Isn’t it true that when we feel as if our prayers are doing nothing, we are tempted to stop? The devil wants us to stop praying, especially when we have no emotional attachment to doing so, when praying ceases to feel good. He knows and we know and God knows that when we continue to pray even in our darkest moments we are closest to the Heart of Jesus.
Praying well is incredibly difficult. And praying well when there is no emotional comfort is even harder. St. Faustina stresses in her Diary that if you want your prayers to be answered, you must have faith and trust. The more we trust in Jesus, the more we will receive.
But this is a double-edged sword: it is a natural reaction of constantly being let down to become jaded and cynical. If we pray and no one answers—or we feel like no one answers—we lose hope that we will ever be answered, and so on and so forth, until we are moving our lips in mechanistic habit. We have no hope, no trust, no faith, and no confidence. We instead become cynical and selfish, and sometimes angrily lash out at God, as if it’s His fault. Fr. Sawicki protests: “There is no room for God when there is cynicism and selfishness in your heart!” How can we expect God to answer us when we’re too busy self-pitying and wallowing in our own misery?
It’s not easy and no one ever said it was.
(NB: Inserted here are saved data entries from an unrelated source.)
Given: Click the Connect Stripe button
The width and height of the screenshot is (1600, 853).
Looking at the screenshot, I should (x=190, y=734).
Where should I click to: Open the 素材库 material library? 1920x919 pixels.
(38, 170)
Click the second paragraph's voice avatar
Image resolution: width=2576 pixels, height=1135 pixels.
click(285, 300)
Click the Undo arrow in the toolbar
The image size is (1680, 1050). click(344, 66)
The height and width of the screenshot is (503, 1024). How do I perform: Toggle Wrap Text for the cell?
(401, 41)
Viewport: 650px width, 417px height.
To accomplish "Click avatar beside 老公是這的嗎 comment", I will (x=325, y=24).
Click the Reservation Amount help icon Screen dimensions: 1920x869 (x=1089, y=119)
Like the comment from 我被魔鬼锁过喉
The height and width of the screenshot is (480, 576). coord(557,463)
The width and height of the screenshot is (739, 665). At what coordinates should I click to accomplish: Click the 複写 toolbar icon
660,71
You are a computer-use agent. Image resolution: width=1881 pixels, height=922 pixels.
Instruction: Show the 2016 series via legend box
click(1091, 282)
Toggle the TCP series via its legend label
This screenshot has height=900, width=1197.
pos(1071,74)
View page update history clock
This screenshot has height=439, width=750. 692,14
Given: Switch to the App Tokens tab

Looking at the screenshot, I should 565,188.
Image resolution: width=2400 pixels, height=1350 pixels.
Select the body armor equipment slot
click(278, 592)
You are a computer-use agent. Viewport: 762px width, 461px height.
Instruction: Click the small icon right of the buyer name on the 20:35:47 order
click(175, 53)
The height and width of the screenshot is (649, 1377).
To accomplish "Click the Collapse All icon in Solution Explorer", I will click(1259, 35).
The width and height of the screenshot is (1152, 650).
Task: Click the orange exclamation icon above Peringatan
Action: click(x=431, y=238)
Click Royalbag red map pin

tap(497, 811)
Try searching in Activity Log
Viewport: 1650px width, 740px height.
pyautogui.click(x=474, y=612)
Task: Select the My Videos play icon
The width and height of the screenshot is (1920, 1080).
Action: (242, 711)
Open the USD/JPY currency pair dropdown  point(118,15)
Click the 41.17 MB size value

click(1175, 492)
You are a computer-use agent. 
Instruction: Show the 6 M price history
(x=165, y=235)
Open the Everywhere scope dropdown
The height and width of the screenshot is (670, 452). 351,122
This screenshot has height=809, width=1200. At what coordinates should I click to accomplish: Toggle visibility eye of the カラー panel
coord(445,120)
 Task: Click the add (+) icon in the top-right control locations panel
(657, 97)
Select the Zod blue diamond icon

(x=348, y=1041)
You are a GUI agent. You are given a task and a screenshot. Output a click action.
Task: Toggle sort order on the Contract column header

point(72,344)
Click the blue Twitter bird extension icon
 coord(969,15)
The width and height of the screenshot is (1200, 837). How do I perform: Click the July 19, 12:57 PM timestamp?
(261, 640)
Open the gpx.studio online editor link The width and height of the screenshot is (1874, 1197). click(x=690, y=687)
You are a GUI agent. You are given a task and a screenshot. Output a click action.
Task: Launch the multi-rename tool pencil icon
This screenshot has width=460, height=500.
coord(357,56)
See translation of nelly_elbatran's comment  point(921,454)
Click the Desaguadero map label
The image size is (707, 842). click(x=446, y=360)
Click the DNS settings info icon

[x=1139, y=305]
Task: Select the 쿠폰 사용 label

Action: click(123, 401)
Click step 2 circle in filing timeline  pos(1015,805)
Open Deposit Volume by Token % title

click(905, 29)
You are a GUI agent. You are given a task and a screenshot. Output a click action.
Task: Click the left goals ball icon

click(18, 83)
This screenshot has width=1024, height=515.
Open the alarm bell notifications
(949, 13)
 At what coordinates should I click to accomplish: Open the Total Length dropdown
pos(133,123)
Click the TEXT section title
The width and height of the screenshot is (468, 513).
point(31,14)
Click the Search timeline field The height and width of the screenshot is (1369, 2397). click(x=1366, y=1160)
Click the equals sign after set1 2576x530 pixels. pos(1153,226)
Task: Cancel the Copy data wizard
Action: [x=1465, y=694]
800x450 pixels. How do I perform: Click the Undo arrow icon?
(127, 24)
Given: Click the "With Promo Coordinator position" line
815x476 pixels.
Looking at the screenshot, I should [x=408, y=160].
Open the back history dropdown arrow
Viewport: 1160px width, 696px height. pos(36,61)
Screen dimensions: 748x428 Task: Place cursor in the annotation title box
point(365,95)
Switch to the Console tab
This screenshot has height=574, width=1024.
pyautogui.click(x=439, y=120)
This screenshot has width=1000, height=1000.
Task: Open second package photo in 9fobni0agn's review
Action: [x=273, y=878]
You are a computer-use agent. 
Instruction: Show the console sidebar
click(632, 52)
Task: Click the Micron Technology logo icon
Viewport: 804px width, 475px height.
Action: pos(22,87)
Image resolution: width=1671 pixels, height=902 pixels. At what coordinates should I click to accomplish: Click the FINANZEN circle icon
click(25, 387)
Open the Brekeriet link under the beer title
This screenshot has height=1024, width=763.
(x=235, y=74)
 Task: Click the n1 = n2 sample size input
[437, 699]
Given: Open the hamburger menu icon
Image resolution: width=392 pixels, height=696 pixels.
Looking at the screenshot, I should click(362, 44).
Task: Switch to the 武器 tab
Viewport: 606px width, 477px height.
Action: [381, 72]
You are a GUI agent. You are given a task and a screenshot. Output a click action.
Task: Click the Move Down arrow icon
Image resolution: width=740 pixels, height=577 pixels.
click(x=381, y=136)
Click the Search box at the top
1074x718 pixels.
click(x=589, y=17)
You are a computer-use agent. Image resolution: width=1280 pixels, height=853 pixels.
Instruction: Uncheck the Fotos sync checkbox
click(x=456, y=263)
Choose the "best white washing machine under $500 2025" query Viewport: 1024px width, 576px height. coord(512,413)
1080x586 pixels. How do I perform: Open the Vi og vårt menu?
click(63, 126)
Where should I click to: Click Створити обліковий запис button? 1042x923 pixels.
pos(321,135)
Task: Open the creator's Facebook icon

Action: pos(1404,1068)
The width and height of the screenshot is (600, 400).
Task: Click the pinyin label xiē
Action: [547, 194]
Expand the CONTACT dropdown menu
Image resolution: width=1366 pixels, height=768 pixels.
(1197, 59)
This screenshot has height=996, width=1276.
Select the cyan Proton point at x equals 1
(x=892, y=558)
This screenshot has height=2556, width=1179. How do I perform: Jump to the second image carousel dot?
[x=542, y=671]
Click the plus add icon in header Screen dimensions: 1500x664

How must we approach prayer? First of all, we must pray and pray even if we are distracted, even if we spend half the time wondering what we’re having for dinner. God can’t help us if we stop asking Him for help. Second of all, we have to pray for patience, trust, faith, and hope. But how can we expect to receive trust and hope if the whole problem is that we don’t have trust and hope in prayer? My answer: Let God figure that out. Have humility and acknowledge to Him that we don’t have hope and we don’t trust. I guarantee, He’s listening. If I’ve learned anything from my Catholic Faith it’s that God is always listening. He will get you to where you need to go: “‘For I know the plans I have for you,’ declares the Lord, ‘plans for welfare and not for calamity to give you a future and a hope. Then you will call upon Me and come and pray to Me, and I will listen to you. You will seek Me and find Me when you search for Me with all your heart'” (Jer 29:11-13 ).
He will listen, but He makes the stipulation that you must search for Him with your whole heart. So start praying with everything you’ve got, with all that you can muster. In the same way that practicing piano or a sport will make you better, praying will make you better at praying. Even if at first most of your heart is elsewhere, keep trying and eventually your whole heart will find its way to God.
Remember that discouragement is from the devil. No matter how hard it is to pray to what you feel is just an empty statue or a brick wall, that is when you must pray all the harder. I don’t know about you, but when I’m discouraged, depressed, or cynical, I retreat into a shell of self-sufficiency and jaded detachment. These are the times when I must fight against the inclination, go against my will, and keep right on walking and praying, even if there is no light and no emotional comfort. Our greatest triumphs come when we face the greatest adversities. Discouragement in prayer will always be an adversity.
(This article is from the Catholic Insight archives, but timely nonetheless)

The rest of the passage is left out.